In Erbil, I met fellow overlanders from Germany. I will skip the details but that's when I realised the stress indulged by this part of the trip is hitting everyone as hard as me. Some countries are closed reducing your movement options, there are rules regarding covid, length of stay, car temporary import permit, visas to arrange, most ferry are now only taking cars and not passengers which means you have to arrange a flight on top of shipping cargo through an international border, to sum it up your head is quickly caught in the logistics of the trip more than in the journey where it should be. And the risk of getting stuck somewhere is real. With the best laid plans, it is often a small grain of sand that blocks the mechanism. At least we could support each other in finding ways clear all the logistics required to move further.
Then, I spent some time in the mountains with Robert, a German photographer. We had a couple of days relaxing and enjoying the sun as we both needed to wait for different reasons. One evening a family came to make a fire, drink tea and dance to the sunset. They kindly invited us over and we had a nice time in their company. After that, we moved on to Dukan Lake where we found a spot for fishing. Robert had all the fishing equipment and it was so nice to try it out. We caught absolutely nothing but we had the chance to meet some fishermen. They catch a lot of fish every day using fish nets.
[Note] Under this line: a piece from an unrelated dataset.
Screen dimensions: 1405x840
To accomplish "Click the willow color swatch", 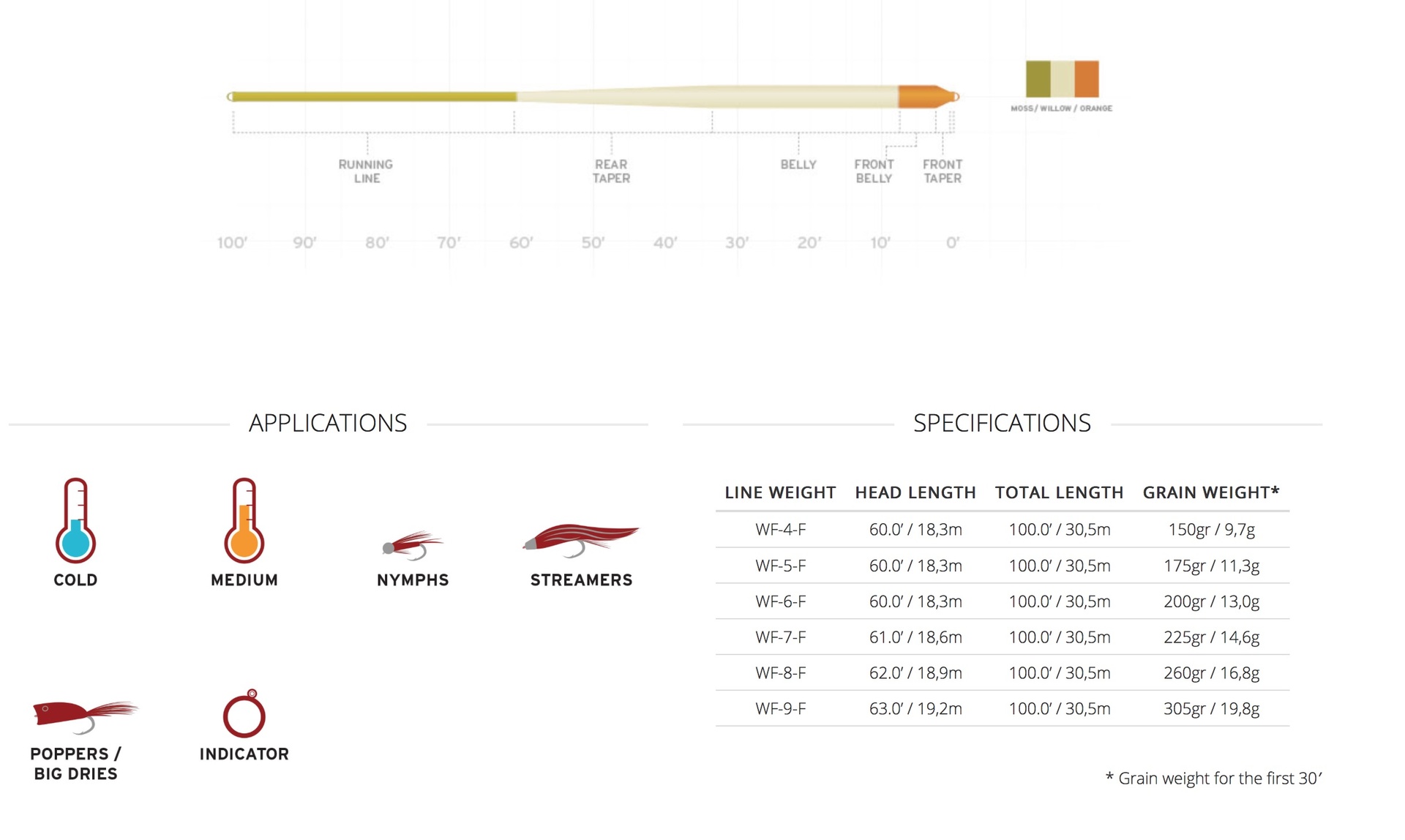I will (x=1063, y=79).
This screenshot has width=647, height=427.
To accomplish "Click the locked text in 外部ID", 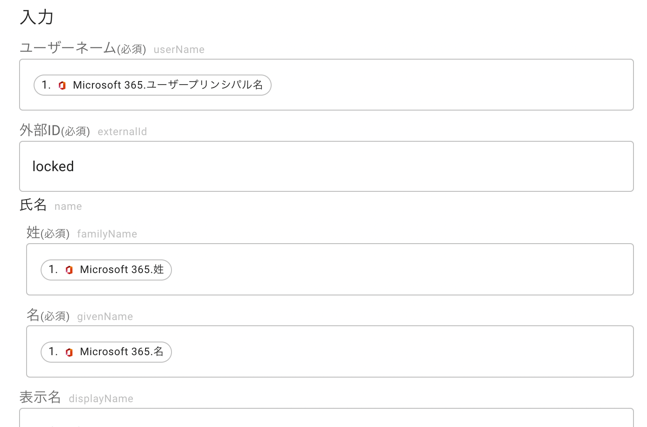I will pos(53,166).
One day they came back with five big fishes. We made a fire and ate them with lavash (flat thin bread), tomatoes, onions and cucumber. The next day they brought more fish and told me to take out five. I cut open the fish as I saw them do, cleaned the inside and we had another great fish barbecue with Robert. Some days we didn't talk too much and I think it was fine anyway, he seemed worried about his Iranian visa and probably some other things too. And I was in my head as always when I feel like there is an existential knot to untie. Nonetheless, I had a great time and it made for another nice memory of my stay in Iraq. I am going to attempt crossing the border to Iran in the following days. I hope it works out because there is a grain of sand in my mechanism too.
“Write books only if you are going to say in them the things you would never dare confide to anyone.”